- Task requirements: Down to the last line, restate the material below exactly.

- Task material:
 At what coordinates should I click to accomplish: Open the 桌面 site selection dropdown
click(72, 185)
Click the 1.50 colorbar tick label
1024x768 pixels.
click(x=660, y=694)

- Written response:
 At what coordinates should I click to accomplish: Open the 桌面 site selection dropdown
click(72, 185)
Click the 1.50 colorbar tick label
1024x768 pixels.
click(x=660, y=694)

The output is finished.